Return the lines of the data below exactly. Start at the first and end with the line containing "Given: Go to previous search occurrence arrow".

*** Opening of Supplied records ***

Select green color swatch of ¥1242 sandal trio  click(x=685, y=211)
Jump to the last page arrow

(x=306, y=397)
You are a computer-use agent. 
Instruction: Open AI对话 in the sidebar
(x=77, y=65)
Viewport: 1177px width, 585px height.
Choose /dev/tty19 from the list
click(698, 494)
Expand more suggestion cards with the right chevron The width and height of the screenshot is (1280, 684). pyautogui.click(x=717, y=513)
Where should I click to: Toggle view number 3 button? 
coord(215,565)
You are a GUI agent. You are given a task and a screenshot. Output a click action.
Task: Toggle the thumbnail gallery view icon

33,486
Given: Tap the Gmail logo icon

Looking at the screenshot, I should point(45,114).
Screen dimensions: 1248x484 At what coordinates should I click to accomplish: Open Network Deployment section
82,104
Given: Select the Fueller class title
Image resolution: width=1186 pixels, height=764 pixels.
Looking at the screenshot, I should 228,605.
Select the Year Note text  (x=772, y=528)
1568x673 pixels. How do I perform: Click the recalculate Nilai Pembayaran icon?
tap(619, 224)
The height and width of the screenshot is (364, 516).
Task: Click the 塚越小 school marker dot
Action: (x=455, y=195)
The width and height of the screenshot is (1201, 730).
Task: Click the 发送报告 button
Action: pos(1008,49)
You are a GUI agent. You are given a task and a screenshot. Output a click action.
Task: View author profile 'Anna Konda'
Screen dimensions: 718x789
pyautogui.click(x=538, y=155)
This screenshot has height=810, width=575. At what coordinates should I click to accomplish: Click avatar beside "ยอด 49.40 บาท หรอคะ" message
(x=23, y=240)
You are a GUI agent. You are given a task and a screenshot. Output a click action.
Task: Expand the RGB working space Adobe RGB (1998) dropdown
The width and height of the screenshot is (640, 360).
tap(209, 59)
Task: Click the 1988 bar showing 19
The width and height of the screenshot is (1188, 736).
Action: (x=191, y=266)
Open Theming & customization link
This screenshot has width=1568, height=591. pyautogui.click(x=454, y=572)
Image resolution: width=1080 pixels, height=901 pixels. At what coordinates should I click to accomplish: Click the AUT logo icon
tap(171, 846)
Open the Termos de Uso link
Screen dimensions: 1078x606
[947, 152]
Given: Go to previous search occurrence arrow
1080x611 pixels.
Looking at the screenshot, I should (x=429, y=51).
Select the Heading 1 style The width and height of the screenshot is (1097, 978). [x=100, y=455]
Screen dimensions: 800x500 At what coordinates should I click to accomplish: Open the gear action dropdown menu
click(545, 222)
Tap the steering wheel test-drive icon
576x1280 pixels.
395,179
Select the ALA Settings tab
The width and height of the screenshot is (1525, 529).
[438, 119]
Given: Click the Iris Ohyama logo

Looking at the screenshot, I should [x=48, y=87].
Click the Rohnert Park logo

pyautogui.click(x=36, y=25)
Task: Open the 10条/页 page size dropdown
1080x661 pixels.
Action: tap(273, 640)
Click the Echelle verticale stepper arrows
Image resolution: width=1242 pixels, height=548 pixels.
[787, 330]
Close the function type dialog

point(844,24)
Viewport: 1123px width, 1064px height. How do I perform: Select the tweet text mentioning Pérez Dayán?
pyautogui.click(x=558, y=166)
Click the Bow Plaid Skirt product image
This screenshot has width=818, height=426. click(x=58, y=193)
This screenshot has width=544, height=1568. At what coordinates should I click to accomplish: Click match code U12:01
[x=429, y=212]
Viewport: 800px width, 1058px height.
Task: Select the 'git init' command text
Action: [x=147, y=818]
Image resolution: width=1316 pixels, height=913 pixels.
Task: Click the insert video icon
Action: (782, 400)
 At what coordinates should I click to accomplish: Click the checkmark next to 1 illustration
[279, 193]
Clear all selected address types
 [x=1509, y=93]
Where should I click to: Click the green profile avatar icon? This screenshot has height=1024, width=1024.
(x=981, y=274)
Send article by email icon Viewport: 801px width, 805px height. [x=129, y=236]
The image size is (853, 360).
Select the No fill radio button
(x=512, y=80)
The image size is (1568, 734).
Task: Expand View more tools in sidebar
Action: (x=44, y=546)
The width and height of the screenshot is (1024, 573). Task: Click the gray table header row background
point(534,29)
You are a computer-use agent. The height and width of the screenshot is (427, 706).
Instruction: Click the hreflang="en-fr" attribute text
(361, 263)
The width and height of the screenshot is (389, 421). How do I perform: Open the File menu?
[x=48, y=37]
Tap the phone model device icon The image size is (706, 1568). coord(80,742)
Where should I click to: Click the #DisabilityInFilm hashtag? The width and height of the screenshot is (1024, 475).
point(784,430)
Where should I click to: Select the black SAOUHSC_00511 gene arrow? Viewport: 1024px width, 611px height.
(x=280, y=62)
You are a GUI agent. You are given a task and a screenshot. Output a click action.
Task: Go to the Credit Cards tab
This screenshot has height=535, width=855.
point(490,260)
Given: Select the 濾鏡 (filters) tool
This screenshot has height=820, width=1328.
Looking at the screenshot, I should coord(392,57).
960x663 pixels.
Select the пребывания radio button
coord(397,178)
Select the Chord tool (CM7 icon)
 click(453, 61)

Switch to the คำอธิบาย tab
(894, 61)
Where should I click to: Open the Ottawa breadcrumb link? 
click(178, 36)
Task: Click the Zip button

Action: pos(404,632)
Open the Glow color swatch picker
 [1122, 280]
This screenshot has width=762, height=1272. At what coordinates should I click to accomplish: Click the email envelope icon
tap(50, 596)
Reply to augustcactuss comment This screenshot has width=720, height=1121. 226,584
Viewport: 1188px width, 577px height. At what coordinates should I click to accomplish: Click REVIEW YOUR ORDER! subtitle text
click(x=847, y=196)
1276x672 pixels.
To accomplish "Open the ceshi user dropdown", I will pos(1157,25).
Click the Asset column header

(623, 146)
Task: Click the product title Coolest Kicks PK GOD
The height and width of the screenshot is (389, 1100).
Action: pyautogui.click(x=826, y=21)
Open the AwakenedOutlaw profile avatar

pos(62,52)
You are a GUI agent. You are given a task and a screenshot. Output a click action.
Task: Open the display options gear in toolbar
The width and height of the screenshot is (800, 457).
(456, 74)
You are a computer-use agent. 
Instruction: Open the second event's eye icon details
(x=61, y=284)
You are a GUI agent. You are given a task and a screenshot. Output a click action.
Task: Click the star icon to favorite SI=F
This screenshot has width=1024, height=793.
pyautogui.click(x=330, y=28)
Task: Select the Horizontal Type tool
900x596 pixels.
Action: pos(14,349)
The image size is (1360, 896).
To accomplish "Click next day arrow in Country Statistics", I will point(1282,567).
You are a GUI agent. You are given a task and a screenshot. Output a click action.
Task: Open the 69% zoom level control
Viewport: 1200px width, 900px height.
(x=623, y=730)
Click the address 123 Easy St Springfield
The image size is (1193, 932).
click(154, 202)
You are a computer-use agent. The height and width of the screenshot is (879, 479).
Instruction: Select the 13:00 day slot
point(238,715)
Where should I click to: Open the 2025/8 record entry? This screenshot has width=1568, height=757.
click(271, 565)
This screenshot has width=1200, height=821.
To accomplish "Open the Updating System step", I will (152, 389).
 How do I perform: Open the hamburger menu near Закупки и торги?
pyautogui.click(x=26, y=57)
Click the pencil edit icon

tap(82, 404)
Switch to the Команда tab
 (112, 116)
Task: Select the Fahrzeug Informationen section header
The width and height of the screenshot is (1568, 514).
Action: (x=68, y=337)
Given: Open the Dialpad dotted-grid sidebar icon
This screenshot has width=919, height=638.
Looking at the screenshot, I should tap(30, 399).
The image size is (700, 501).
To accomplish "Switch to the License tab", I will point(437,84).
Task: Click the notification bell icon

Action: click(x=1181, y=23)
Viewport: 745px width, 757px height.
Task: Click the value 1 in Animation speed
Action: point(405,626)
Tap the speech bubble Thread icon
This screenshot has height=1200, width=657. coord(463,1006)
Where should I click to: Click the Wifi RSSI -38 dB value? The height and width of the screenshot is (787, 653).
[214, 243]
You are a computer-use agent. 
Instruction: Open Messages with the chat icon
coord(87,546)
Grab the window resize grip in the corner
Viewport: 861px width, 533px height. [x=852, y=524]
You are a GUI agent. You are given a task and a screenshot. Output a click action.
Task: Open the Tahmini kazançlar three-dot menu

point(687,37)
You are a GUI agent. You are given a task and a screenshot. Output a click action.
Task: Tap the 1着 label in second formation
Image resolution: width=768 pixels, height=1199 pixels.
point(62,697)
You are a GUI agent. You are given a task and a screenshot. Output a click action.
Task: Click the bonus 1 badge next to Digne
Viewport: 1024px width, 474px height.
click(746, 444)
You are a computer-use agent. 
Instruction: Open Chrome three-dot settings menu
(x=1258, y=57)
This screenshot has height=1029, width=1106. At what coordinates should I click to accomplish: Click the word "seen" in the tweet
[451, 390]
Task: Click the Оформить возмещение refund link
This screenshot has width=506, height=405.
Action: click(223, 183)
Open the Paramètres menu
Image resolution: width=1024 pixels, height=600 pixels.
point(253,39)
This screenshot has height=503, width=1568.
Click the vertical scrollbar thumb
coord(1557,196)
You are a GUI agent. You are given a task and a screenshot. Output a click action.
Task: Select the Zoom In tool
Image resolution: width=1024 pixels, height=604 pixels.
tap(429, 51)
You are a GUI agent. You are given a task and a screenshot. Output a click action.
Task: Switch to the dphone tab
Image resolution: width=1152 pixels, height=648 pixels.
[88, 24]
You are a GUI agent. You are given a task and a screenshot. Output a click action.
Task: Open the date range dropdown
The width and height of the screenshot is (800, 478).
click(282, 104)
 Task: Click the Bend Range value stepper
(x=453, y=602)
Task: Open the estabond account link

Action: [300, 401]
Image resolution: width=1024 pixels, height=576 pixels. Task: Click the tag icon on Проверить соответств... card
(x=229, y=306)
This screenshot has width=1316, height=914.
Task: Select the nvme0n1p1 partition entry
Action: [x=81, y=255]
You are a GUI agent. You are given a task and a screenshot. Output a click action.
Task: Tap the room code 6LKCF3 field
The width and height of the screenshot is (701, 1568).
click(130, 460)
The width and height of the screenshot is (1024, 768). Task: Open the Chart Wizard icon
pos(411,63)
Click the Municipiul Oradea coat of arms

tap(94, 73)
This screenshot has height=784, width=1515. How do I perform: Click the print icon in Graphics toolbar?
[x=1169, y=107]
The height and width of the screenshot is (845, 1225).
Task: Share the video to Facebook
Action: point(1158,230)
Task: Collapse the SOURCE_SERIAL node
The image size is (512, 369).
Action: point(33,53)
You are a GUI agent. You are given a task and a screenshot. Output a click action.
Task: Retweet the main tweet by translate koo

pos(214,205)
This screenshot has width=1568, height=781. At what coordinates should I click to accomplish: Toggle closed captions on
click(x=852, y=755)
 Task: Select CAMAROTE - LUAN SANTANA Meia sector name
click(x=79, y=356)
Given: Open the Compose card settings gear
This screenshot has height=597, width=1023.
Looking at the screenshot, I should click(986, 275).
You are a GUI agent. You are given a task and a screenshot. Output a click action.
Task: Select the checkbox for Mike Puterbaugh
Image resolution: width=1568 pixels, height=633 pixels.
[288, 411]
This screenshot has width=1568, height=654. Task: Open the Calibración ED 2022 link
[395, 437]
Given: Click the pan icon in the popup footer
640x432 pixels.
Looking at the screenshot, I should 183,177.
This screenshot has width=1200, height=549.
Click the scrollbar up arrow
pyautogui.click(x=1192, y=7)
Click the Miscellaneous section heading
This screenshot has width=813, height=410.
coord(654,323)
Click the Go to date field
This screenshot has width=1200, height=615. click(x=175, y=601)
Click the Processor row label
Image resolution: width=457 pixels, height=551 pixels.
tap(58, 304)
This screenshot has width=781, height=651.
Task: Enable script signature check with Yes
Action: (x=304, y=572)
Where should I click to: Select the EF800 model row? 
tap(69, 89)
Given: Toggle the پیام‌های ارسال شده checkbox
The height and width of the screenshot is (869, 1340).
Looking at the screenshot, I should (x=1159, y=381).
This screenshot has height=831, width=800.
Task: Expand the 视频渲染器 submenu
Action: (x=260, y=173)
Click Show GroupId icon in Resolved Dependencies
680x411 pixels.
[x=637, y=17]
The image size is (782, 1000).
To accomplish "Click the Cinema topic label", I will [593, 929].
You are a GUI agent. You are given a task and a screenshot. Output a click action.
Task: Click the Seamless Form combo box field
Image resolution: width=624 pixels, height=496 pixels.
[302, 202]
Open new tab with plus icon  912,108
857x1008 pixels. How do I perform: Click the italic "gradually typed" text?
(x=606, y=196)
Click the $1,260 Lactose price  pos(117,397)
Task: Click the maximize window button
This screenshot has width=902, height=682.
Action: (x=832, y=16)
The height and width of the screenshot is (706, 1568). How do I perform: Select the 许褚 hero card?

*** Close of Supplied records ***

◆ Answer area:
Select green color swatch of ¥1242 sandal trio  click(x=685, y=211)
Jump to the last page arrow

(x=306, y=397)
You are a computer-use agent. 
Instruction: Open AI对话 in the sidebar
(x=77, y=65)
Viewport: 1177px width, 585px height.
Choose /dev/tty19 from the list
click(698, 494)
Expand more suggestion cards with the right chevron The width and height of the screenshot is (1280, 684). pyautogui.click(x=717, y=513)
Where should I click to: Toggle view number 3 button? 
coord(215,565)
You are a GUI agent. You are given a task and a screenshot. Output a click action.
Task: Toggle the thumbnail gallery view icon

33,486
Given: Tap the Gmail logo icon

Looking at the screenshot, I should point(45,114).
Screen dimensions: 1248x484 At what coordinates should I click to accomplish: Open Network Deployment section
82,104
Given: Select the Fueller class title
Image resolution: width=1186 pixels, height=764 pixels.
Looking at the screenshot, I should 228,605.
Select the Year Note text  (x=772, y=528)
1568x673 pixels. How do I perform: Click the recalculate Nilai Pembayaran icon?
tap(619, 224)
The height and width of the screenshot is (364, 516).
Task: Click the 塚越小 school marker dot
Action: (x=455, y=195)
The width and height of the screenshot is (1201, 730).
Task: Click the 发送报告 button
Action: pos(1008,49)
You are a GUI agent. You are given a task and a screenshot. Output a click action.
Task: View author profile 'Anna Konda'
Screen dimensions: 718x789
pyautogui.click(x=538, y=155)
This screenshot has height=810, width=575. At what coordinates should I click to accomplish: Click avatar beside "ยอด 49.40 บาท หรอคะ" message
(x=23, y=240)
You are a GUI agent. You are given a task and a screenshot. Output a click action.
Task: Expand the RGB working space Adobe RGB (1998) dropdown
The width and height of the screenshot is (640, 360).
tap(209, 59)
Task: Click the 1988 bar showing 19
The width and height of the screenshot is (1188, 736).
Action: (x=191, y=266)
Open Theming & customization link
This screenshot has width=1568, height=591. pyautogui.click(x=454, y=572)
Image resolution: width=1080 pixels, height=901 pixels. At what coordinates should I click to accomplish: Click the AUT logo icon
tap(171, 846)
Open the Termos de Uso link
Screen dimensions: 1078x606
[947, 152]
Given: Go to previous search occurrence arrow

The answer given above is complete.